Menurut Ketua Yayasan SBC Susanto, suatu perjuangan yang tidak mudah untuk mempertahanan SBC. Dalam setiap penyelenggaraan, pihaknya terus-menerus melakukan perbaikan di berbagai sisi.

Pada SBC VIII tersebut, kata dia, banyak bermunculam desainer muda yang penuh kreatif dan berprestasi. Pergelaran itu dengan tema "Mancavarna" yang diambil dari filosofi Jawa, yakni "Papat Kiblat Lima Pancer".

"Tema ini diharapkan dapat menjadi acuan dan inspirasi utama bagi seluruh rangkaian kegiatan yang digelar," katanya.

Menurut dia, pergelaran SBC 2015 diikuti 258 peserta dari empat kecamatan di Surakarta dengan melibatkan 90 pemusik dan 200 pelajar SMA/SMK.

"Masyarakat antusias seni budaya cukup tinggi, dan bahkan ada peserta balita yang ikut memeriahkan SBC ini," katanya.

Direktorat Jenderal Pariwisata dan Ekonomi Kreatif Ahmadsyah yang membuka SBC 2015 itu, mengapresiasi kegiatan yang kedelapan kali di Kota Solo itu.

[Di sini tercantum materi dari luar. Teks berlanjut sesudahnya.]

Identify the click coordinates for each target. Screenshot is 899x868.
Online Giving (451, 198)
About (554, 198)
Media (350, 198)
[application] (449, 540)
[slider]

"Kota ini satu-satunya yang memiliki 'event' budaya terbanyak di Indonesia," katanya. Pada 2015, Kota Solo memiliki 62 kegiatan seni budaya.

Ia mengatakan kegiatan budaya, dipandang dari sektor pariwisata sebagai hal penting. Hasil penelitian, sekitar 60 persen daya tarik wisata karena budaya, 35 persen faktor alam, dan lima persen daya tarik yang diciptakan manusia.

Oleh karena itu, kata dia, dengan banyaknya kegiatan budaya di Kota Solo, hal itu menjadi daya tarik utama untuk menyedot wisatawan.

"Dukungan masyarakat luar biasa, sehingga Solo bisa menjadi contoh dan model untuk penyelenggarakan 'event' budaya di seluruh Indonesia," katanya.

Menurut dia, Kota Solo yang banyak menyelenggarakan kegiatan budaya tersebut, akan menjadi pendorong utama dalam mencapai target kunjungan wisatawan mancanegara hingga 2019 yang tercatat 20 juta orang.